Structural design of engineered costimulation determines tumor rejection kinetics and persistence of CAR T cells

The choice of costimulatory domain in CAR design dictates the kinetics of in vivo anti-tumor responses, affecting potency, quality and durability. We show that 1928z results in more vigorous effector functions, whereas 19BBz design compensates for their lesser cytotoxic potency by steadily building up their numbers. Therapeutic function can be further improved by combining CD28 and 4-1BB costimulation. 1928z-41BBL was revealed to provide optimal combined costimulation, exhibiting highly therapeutic efficiency with balanced T cell effector function and accumulation.

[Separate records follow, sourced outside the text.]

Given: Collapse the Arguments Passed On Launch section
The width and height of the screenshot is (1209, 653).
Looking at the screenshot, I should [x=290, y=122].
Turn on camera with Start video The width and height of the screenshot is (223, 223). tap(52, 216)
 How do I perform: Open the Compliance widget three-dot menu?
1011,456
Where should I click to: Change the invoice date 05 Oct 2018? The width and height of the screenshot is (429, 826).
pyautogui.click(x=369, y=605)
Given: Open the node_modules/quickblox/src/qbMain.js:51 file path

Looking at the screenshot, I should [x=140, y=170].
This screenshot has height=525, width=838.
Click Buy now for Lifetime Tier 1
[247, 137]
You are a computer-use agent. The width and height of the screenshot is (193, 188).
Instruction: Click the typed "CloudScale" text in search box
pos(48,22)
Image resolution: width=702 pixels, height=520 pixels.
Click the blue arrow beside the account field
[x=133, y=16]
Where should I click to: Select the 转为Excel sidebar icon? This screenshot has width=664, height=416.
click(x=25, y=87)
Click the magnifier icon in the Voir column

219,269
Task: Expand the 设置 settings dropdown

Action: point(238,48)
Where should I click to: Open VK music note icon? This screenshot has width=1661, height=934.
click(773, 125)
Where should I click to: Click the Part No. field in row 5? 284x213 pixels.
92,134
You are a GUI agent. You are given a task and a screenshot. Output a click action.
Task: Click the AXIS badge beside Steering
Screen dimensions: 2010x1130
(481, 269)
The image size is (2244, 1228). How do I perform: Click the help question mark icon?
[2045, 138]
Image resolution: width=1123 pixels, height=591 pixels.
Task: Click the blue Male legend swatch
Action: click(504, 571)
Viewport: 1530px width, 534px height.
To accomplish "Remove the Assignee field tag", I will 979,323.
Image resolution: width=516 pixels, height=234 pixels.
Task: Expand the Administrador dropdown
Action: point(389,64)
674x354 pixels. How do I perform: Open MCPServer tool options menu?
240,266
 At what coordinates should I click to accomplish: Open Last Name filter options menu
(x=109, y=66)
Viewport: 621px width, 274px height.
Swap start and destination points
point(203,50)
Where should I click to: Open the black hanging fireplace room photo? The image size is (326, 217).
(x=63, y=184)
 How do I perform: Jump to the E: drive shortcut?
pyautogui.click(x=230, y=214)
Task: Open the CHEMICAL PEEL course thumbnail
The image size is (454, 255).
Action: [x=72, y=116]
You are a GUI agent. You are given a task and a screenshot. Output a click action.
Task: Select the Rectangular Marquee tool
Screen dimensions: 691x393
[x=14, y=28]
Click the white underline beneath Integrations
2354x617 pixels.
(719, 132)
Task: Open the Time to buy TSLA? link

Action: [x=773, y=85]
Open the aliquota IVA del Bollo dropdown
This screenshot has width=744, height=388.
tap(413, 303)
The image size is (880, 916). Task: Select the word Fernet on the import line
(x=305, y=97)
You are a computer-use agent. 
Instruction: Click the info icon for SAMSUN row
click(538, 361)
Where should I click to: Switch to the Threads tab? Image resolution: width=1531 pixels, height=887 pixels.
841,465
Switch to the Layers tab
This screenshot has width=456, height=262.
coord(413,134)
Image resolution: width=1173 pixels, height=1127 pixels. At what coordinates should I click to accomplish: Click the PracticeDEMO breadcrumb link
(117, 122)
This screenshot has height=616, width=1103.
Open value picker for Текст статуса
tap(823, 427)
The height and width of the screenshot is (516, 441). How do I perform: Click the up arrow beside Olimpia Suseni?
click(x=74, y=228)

Endogenous IFN-β/IRF7 pathway activation was found in 1928z-41BBL T cell and is required for effector function acquisition. The role of the IFN-β/IRF7 pathway provides a novel mechanism through which engineering T cells improve therapeutic effect by self-providing ‘signal 3’. In order to understand the molecular mechanisms underlying the improved anti-tumor function induced by 1928z-41BBL, we performed genome wide gene expression profile of CD4 and CD8 1928z-41BBL CAR T cells and compared it to 19z1, 19z1-41BBL and 1928z, which represent the individual signaling modalities within the design.